------ Source records ------

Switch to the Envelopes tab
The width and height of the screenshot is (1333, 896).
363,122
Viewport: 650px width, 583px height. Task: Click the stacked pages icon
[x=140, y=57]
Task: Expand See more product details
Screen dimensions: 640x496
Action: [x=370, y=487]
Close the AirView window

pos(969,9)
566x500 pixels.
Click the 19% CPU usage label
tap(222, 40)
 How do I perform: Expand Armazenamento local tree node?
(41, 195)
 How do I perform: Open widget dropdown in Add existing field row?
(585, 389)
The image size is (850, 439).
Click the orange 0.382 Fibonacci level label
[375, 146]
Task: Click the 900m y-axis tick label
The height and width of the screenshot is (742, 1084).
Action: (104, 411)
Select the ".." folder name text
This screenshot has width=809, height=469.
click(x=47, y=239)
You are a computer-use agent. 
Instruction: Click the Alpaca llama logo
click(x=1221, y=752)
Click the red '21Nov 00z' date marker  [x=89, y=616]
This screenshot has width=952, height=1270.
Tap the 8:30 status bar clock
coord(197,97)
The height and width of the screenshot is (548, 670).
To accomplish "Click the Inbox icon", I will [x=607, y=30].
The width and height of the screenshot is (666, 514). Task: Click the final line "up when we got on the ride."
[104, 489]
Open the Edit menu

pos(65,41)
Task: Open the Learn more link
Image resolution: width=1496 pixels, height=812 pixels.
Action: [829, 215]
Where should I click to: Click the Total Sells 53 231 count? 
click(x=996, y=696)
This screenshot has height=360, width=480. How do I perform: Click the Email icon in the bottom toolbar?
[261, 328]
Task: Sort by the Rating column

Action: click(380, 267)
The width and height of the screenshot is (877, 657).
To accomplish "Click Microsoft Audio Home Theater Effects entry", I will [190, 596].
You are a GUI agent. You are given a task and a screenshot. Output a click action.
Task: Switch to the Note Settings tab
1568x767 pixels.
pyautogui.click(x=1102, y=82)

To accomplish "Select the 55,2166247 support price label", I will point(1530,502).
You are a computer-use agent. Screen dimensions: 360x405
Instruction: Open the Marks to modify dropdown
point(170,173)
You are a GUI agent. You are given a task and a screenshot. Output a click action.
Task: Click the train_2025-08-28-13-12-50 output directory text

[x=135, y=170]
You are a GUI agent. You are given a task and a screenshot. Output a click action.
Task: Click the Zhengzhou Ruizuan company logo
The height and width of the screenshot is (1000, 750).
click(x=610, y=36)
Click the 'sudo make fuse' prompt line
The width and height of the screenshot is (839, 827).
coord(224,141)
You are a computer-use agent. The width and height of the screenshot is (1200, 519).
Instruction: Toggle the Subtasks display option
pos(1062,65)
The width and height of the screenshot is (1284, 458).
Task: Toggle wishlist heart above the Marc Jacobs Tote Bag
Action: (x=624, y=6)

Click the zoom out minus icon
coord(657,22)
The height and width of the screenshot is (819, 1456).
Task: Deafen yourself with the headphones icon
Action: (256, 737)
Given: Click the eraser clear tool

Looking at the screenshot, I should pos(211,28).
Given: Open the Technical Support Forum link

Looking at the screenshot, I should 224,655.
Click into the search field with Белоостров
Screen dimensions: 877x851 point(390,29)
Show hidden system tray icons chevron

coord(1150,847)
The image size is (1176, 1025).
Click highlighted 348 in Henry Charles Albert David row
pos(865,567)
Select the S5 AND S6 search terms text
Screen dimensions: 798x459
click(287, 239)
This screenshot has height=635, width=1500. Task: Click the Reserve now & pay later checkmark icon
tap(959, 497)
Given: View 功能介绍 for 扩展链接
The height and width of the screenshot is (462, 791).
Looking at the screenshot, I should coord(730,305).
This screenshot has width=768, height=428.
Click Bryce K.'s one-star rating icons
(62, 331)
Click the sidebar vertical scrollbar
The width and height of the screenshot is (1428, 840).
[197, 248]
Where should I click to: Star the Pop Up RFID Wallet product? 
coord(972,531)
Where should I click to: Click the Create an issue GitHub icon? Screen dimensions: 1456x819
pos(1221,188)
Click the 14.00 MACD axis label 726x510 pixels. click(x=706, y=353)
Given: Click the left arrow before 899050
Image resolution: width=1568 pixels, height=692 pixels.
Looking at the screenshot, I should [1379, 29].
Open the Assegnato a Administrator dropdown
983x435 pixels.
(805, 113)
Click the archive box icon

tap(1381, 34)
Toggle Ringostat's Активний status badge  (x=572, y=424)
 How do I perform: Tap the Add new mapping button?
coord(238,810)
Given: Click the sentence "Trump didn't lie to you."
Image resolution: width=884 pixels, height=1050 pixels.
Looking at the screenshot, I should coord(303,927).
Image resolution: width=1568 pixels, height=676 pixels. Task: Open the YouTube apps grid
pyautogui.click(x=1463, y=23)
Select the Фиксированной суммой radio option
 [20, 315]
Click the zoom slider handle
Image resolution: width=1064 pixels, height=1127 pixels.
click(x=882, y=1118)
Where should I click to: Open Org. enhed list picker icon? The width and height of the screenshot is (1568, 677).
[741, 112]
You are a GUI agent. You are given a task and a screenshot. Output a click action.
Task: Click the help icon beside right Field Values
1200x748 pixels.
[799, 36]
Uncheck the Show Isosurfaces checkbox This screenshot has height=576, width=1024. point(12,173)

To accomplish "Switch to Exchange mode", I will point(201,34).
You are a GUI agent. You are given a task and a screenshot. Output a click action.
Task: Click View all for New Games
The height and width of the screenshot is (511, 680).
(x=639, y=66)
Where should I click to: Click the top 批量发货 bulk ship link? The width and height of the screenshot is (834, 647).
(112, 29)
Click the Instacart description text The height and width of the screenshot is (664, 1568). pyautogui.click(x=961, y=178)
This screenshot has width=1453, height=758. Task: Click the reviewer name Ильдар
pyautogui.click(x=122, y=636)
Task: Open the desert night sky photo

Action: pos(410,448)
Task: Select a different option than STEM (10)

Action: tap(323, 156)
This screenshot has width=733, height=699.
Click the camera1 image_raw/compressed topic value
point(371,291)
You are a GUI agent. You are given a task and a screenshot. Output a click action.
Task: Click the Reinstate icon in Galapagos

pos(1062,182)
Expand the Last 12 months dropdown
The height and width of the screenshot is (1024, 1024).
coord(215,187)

------

▶ _Task goal_: Recast every line of the listing above as a JSON list of strings, one string per line, leaving out blank lines.

▶ _Output for this exercise_:
[
  "Switch to the Envelopes tab",
  "The width and height of the screenshot is (1333, 896).",
  "363,122",
  "Viewport: 650px width, 583px height. Task: Click the stacked pages icon",
  "[x=140, y=57]",
  "Task: Expand See more product details",
  "Screen dimensions: 640x496",
  "Action: [x=370, y=487]",
  "Close the AirView window",
  "pos(969,9)",
  "566x500 pixels.",
  "Click the 19% CPU usage label",
  "tap(222, 40)",
  " How do I perform: Expand Armazenamento local tree node?",
  "(41, 195)",
  " How do I perform: Open widget dropdown in Add existing field row?",
  "(585, 389)",
  "The image size is (850, 439).",
  "Click the orange 0.382 Fibonacci level label",
  "[375, 146]",
  "Task: Click the 900m y-axis tick label",
  "The height and width of the screenshot is (742, 1084).",
  "Action: (104, 411)",
  "Select the \"..\" folder name text",
  "This screenshot has width=809, height=469.",
  "click(x=47, y=239)",
  "You are a computer-use agent. ",
  "Instruction: Click the Alpaca llama logo",
  "click(x=1221, y=752)",
  "Click the red '21Nov 00z' date marker  [x=89, y=616]",
  "This screenshot has width=952, height=1270.",
  "Tap the 8:30 status bar clock",
  "coord(197,97)",
  "The height and width of the screenshot is (548, 670).",
  "To accomplish \"Click the Inbox icon\", I will [x=607, y=30].",
  "The width and height of the screenshot is (666, 514). Task: Click the final line \"up when we got on the ride.\"",
  "[104, 489]",
  "Open the Edit menu",
  "pos(65,41)",
  "Task: Open the Learn more link",
  "Image resolution: width=1496 pixels, height=812 pixels.",
  "Action: [829, 215]",
  "Where should I click to: Click the Total Sells 53 231 count? ",
  "click(x=996, y=696)",
  "This screenshot has height=360, width=480. How do I perform: Click the Email icon in the bottom toolbar?",
  "[261, 328]",
  "Task: Sort by the Rating column",
  "Action: click(380, 267)",
  "The width and height of the screenshot is (877, 657).",
  "To accomplish \"Click Microsoft Audio Home Theater Effects entry\", I will [190, 596].",
  "You are a GUI agent. You are given a task and a screenshot. Output a click action.",
  "Task: Switch to the Note Settings tab",
  "1568x767 pixels.",
  "pyautogui.click(x=1102, y=82)",
  "To accomplish \"Select the 55,2166247 support price label\", I will point(1530,502).",
  "You are a computer-use agent. Screen dimensions: 360x405",
  "Instruction: Open the Marks to modify dropdown",
  "point(170,173)",
  "You are a GUI agent. You are given a task and a screenshot. Output a click action.",
  "Task: Click the train_2025-08-28-13-12-50 output directory text",
  "[x=135, y=170]",
  "You are a GUI agent. You are given a task and a screenshot. Output a click action.",
  "Task: Click the Zhengzhou Ruizuan company logo",
  "The height and width of the screenshot is (1000, 750).",
  "click(x=610, y=36)",
  "Click the 'sudo make fuse' prompt line",
  "The width and height of the screenshot is (839, 827).",
  "coord(224,141)",
  "You are a computer-use agent. The width and height of the screenshot is (1200, 519).",
  "Instruction: Toggle the Subtasks display option",
  "pos(1062,65)",
  "The width and height of the screenshot is (1284, 458).",
  "Task: Toggle wishlist heart above the Marc Jacobs Tote Bag",
  "Action: (x=624, y=6)",
  "Click the zoom out minus icon",
  "coord(657,22)",
  "The height and width of the screenshot is (819, 1456).",
  "Task: Deafen yourself with the headphones icon",
  "Action: (256, 737)",
  "Given: Click the eraser clear tool",
  "Looking at the screenshot, I should pos(211,28).",
  "Given: Open the Technical Support Forum link",
  "Looking at the screenshot, I should 224,655.",
  "Click into the search field with Белоостров",
  "Screen dimensions: 877x851 point(390,29)",
  "Show hidden system tray icons chevron",
  "coord(1150,847)",
  "The image size is (1176, 1025).",
  "Click highlighted 348 in Henry Charles Albert David row",
  "pos(865,567)",
  "Select the S5 AND S6 search terms text",
  "Screen dimensions: 798x459",
  "click(287, 239)",
  "This screenshot has height=635, width=1500. Task: Click the Reserve now & pay later checkmark icon",
  "tap(959, 497)",
  "Given: View 功能介绍 for 扩展链接",
  "The height and width of the screenshot is (462, 791).",
  "Looking at the screenshot, I should coord(730,305).",
  "This screenshot has width=768, height=428.",
  "Click Bryce K.'s one-star rating icons",
  "(62, 331)",
  "Click the sidebar vertical scrollbar",
  "The width and height of the screenshot is (1428, 840).",
  "[197, 248]",
  "Where should I click to: Star the Pop Up RFID Wallet product? ",
  "coord(972,531)",
  "Where should I click to: Click the Create an issue GitHub icon? Screen dimensions: 1456x819",
  "pos(1221,188)",
  "Click the 14.00 MACD axis label 726x510 pixels. click(x=706, y=353)",
  "Given: Click the left arrow before 899050",
  "Image resolution: width=1568 pixels, height=692 pixels.",
  "Looking at the screenshot, I should [1379, 29].",
  "Open the Assegnato a Administrator dropdown",
  "983x435 pixels.",
  "(805, 113)",
  "Click the archive box icon",
  "tap(1381, 34)",
  "Toggle Ringostat's Активний status badge  (x=572, y=424)",
  " How do I perform: Tap the Add new mapping button?",
  "coord(238,810)",
  "Given: Click the sentence \"Trump didn't lie to you.\"",
  "Image resolution: width=884 pixels, height=1050 pixels.",
  "Looking at the screenshot, I should coord(303,927).",
  "Image resolution: width=1568 pixels, height=676 pixels. Task: Open the YouTube apps grid",
  "pyautogui.click(x=1463, y=23)",
  "Select the Фиксированной суммой radio option",
  " [20, 315]",
  "Click the zoom slider handle",
  "Image resolution: width=1064 pixels, height=1127 pixels.",
  "click(x=882, y=1118)",
  "Where should I click to: Open Org. enhed list picker icon? The width and height of the screenshot is (1568, 677).",
  "[741, 112]",
  "You are a GUI agent. You are given a task and a screenshot. Output a click action.",
  "Task: Click the help icon beside right Field Values",
  "1200x748 pixels.",
  "[799, 36]",
  "Uncheck the Show Isosurfaces checkbox This screenshot has height=576, width=1024. point(12,173)",
  "To accomplish \"Switch to Exchange mode\", I will point(201,34).",
  "You are a GUI agent. You are given a task and a screenshot. Output a click action.",
  "Task: Click View all for New Games",
  "The height and width of the screenshot is (511, 680).",
  "(x=639, y=66)",
  "Where should I click to: Click the top 批量发货 bulk ship link? The width and height of the screenshot is (834, 647).",
  "(112, 29)",
  "Click the Instacart description text The height and width of the screenshot is (664, 1568). pyautogui.click(x=961, y=178)",
  "This screenshot has width=1453, height=758. Task: Click the reviewer name Ильдар",
  "pyautogui.click(x=122, y=636)",
  "Task: Open the desert night sky photo",
  "Action: pos(410,448)",
  "Task: Select a different option than STEM (10)",
  "Action: tap(323, 156)",
  "This screenshot has width=733, height=699.",
  "Click the camera1 image_raw/compressed topic value",
  "point(371,291)",
  "You are a GUI agent. You are given a task and a screenshot. Output a click action.",
  "Task: Click the Reinstate icon in Galapagos",
  "pos(1062,182)",
  "Expand the Last 12 months dropdown",
  "The height and width of the screenshot is (1024, 1024).",
  "coord(215,187)"
]